Общее движение негодования и возмущения против наглого клеврета, прихвостня бироновского, овладевшее членами совета, выразилось не только во взглядах, кидаемых заплечному мастеру, но и в полуподавленных возгласах, в перешёптывании между собою почти всех, сидящих за столом.
Сразу оборвал тогда свою речь Ушаков и снова смиренно, елейно обратился к Бирону:
— Прощения прошу… Таково моё мнение, ваше высочество, светлейший герцог. Я только первый слуга закона и государя моего, Иоанна Антоновича, императора всея России.
Чересчур ярко проявленное сочувствие совета к принцу Антону заставило потемнеть лицо регента. Обозлённый, он казался совсем старым, с его нависающими тучными щеками и ушедшими глубоко в орбиты сверкающими, злыми, как у бульдога, глазами.
— И я таковой же, не больше! — воскликнул он, подымаясь с места. — Прошу выслушать теперь мою речь. Да! Оно необычайно на вид, что не отец, не мать, а лицо стороннее избрано опекуном младенцу-государю и до семнадцати его лет! Но мы все знаем, какие причины привели к тому. Кто не был лично на советах о регентстве, тот слышал: можно ль было пустить в правительство… некоторых особ, хотя они-то и желали, считая за собою право на оное. Не коснусь того в присутствии родителей государя нашего… Вот подлинное завещание императрицы о регентстве. Андрей Иваныч, смотрите: ту ли самую бумагу вы повергали на подпись её величеству?
— Эту самую! — громко, твёрдо объявил Остерман, приняв из рук Бирона лист и просмотрев его внимательно. — Именно её. Разве можно думать что-либо?! Она самая.
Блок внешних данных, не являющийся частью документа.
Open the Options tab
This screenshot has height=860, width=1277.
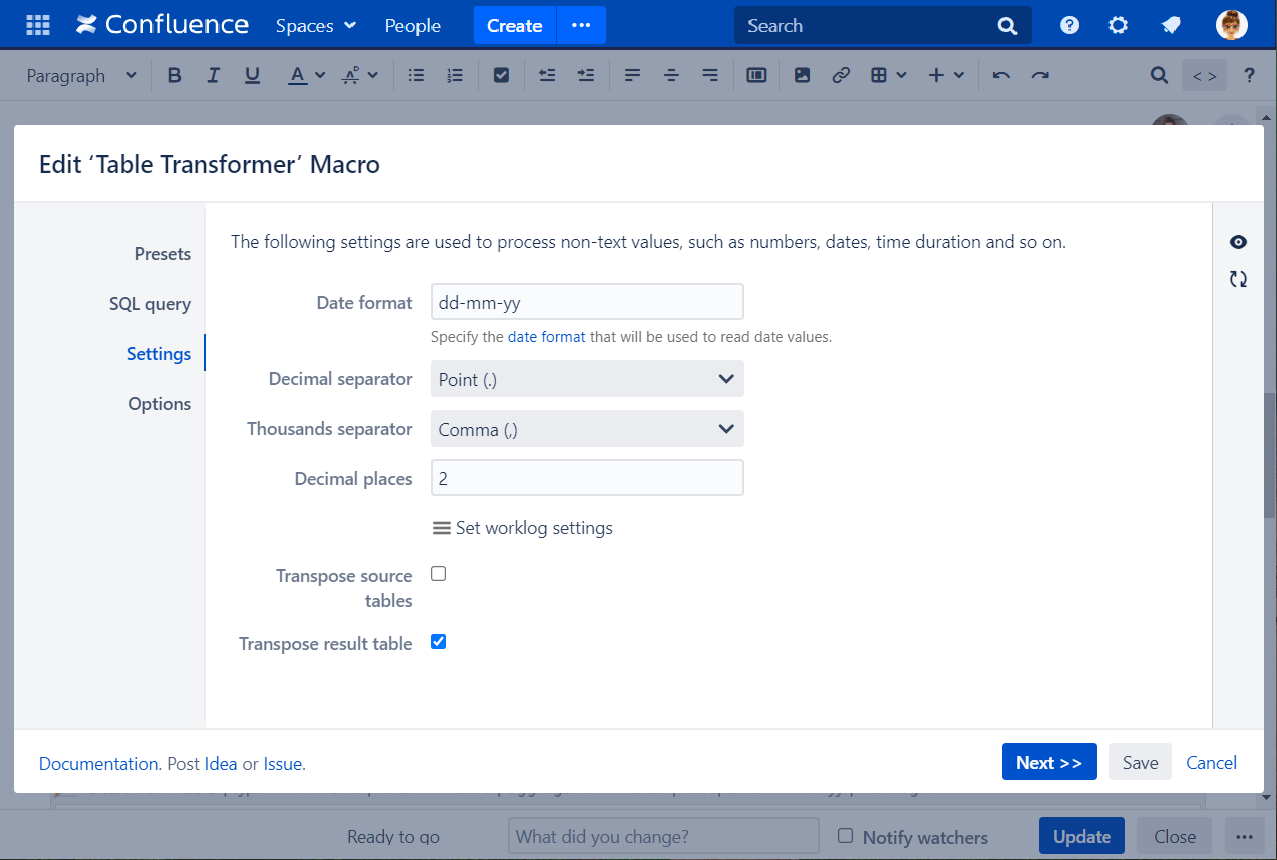click(159, 404)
Хотя и плохо вижу… а сомнений быть не может.
— Подпись на ней признаете ль за подлинную? Прошу объявить!
— Кхм… — на мгновенье замявшись, кашлянул канцлер, но сейчас же проговорил: — Не могу сказать, чтобы государыня обычно так знаменовала акты. Но… в болезни будучи… порою и так подписывала. Рука довольно мне знакома.
— И вы… И вы! — передавая лист Миниху, Трубецкому, Левенвольде, Ромодановскому, лихорадочно повторял регент свой вопрос. — Глядите хорошо… И помните ли: ещё при жизни вынесена была бумага… для оглашения всеобщего. Не мною — вами, господин фельдмаршал, она же была передана для печати. Ежели были сомнения, зачем тогда вы?.. Чья же?.. Чья тут рука? Подлинная ль подпись? Скажите!
— Да, как же…
— Да как же иначе! Да вне сомнения! — раздались с разных сторон голоса.
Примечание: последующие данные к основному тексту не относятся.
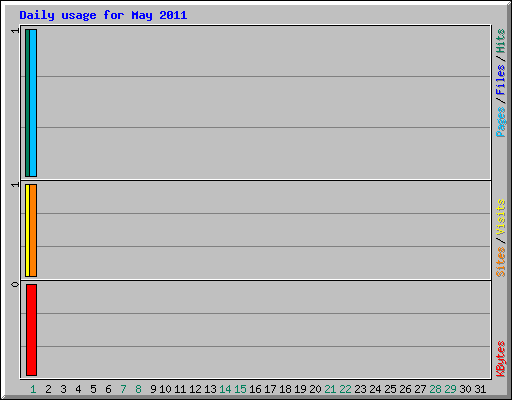Click the 'Daily usage for May 2011' title
Viewport: 512px width, 400px height.
click(x=103, y=15)
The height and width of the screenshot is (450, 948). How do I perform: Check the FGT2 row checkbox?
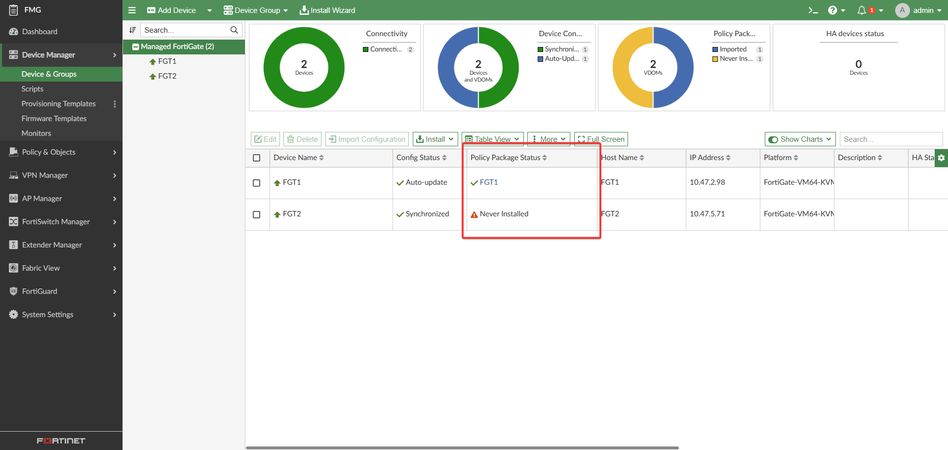[x=257, y=214]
— Вот первый мой ответ на тяжкие клеветы! — торжествуя, поднял ещё выше голос Бирон. — Теперь совсем иную речь поведу.
Развернув устав о регентстве, он поднял его так, чтобы видели все.
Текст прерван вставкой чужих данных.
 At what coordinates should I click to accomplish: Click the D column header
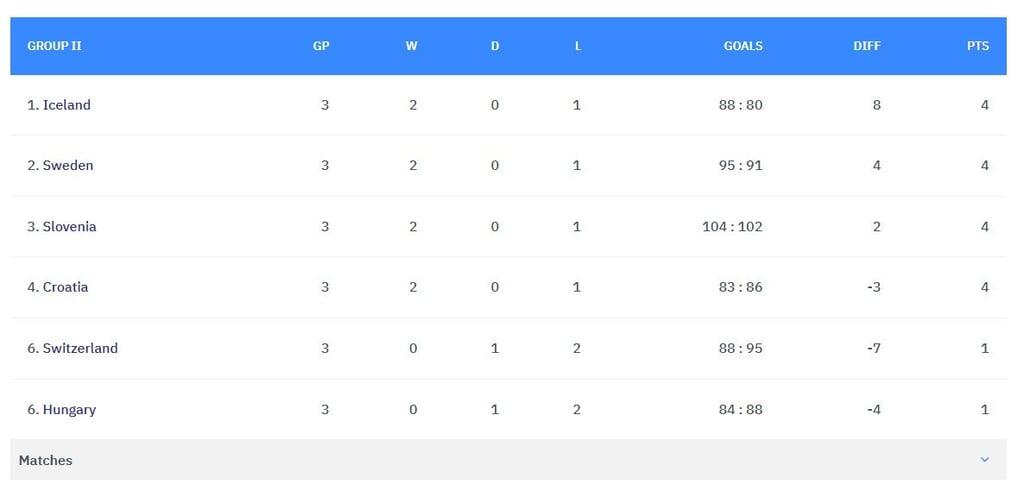point(495,46)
— Вот пункт устава, гласящий, что я имею право отказаться от регентства. Так я теперь и учиняю.
Если бы осеннее солнце за окнами зала затмилось сразу, без туч, — не больше были бы поражены присутствующие, чем этим заявлением диктатора. Никто не знал: верить или нет хитрецу? Решил ли он уйти заблаговременно или только испытывает окружающих, желая лучше отделить врагов от пособников и друзей?
И все молчали, напряжённые, испуганные.
— Да, да! — видя общее недоумение, продолжал Бирон. — Заявляю твёрдо и решительно: ежели сие высокое собрание считает их высочество принца более меня способным к правлению царством, — сию минуту передам всю власть по тестаменту!
Теперь поняли окружающие, как ставит вопрос диктатор и что им надо делать, как говорить?
Ушаков, Бестужев и Миних — первые, почти в одно и то же время, подали голоса:
— Да разве ж можно?! И помышлять нечего!
— Просим вашу светлость продолжать правление для блага всей земли…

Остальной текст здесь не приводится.